__About this exercise__:
Please copy, with no word changed, only the run of lines that opens with the line containing "Instruction: Click the chart" and closes with the last line below.

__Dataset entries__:

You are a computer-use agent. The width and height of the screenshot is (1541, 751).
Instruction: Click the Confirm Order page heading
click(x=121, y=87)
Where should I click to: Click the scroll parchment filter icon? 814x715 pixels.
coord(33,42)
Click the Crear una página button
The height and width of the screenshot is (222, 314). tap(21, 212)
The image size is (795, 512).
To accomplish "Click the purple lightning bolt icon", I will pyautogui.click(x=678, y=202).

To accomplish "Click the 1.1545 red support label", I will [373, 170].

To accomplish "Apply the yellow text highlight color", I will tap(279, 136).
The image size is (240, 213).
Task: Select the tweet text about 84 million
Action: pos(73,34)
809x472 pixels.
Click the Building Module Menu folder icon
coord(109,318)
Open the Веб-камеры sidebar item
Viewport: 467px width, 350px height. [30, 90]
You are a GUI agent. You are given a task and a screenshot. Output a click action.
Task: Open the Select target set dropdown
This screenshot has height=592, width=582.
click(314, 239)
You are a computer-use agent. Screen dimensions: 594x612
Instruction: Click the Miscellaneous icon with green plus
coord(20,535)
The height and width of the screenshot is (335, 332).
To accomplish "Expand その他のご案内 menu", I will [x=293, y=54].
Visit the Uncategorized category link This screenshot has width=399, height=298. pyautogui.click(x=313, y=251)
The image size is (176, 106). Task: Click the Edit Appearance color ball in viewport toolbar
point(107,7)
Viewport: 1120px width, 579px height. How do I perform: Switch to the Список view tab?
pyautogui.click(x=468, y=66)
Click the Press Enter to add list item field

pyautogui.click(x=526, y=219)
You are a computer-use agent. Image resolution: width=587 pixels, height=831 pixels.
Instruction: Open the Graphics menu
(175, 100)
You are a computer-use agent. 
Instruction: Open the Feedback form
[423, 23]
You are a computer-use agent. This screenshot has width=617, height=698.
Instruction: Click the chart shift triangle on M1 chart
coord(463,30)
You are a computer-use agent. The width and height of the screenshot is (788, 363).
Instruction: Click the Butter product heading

__Exercise solution__:
Instruction: Click the chart shift triangle on M1 chart
coord(463,30)
You are a computer-use agent. The width and height of the screenshot is (788, 363).
Instruction: Click the Butter product heading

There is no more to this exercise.